_Problem_: If an entry below contains an image, drop the image and retype the rest exactly.

##### Extracted material

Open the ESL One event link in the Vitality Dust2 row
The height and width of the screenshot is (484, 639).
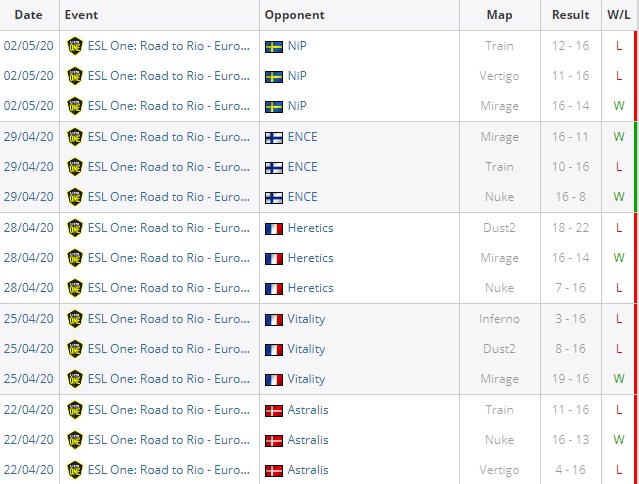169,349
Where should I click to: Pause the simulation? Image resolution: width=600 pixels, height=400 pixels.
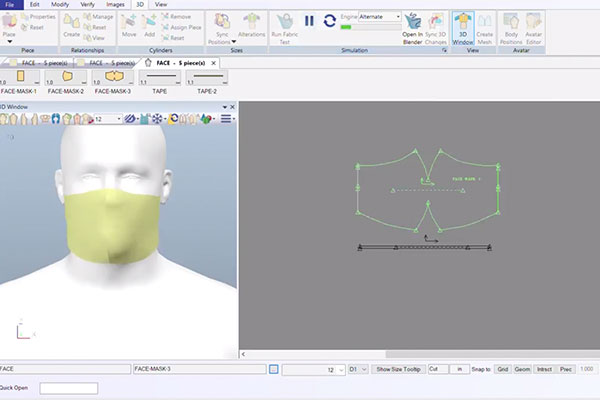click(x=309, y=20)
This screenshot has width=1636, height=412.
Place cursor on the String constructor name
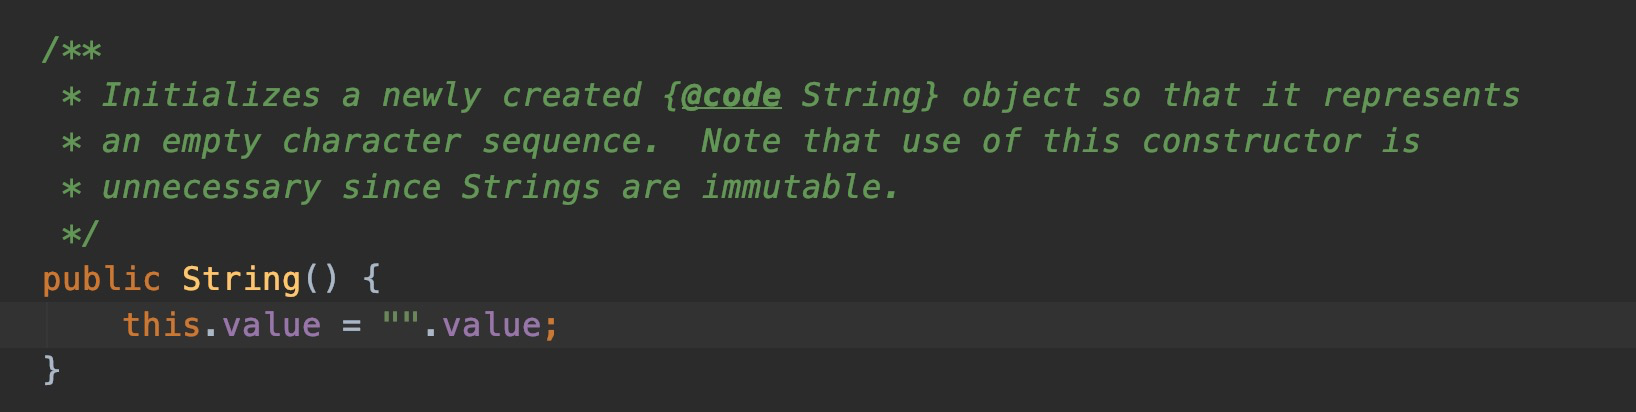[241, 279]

##########

_Final answer_:
Open the ESL One event link in the Vitality Dust2 row
The height and width of the screenshot is (484, 639).
169,349
Where should I click to: Pause the simulation? Image resolution: width=600 pixels, height=400 pixels.
click(x=309, y=20)
This screenshot has width=1636, height=412.
Place cursor on the String constructor name
[241, 279]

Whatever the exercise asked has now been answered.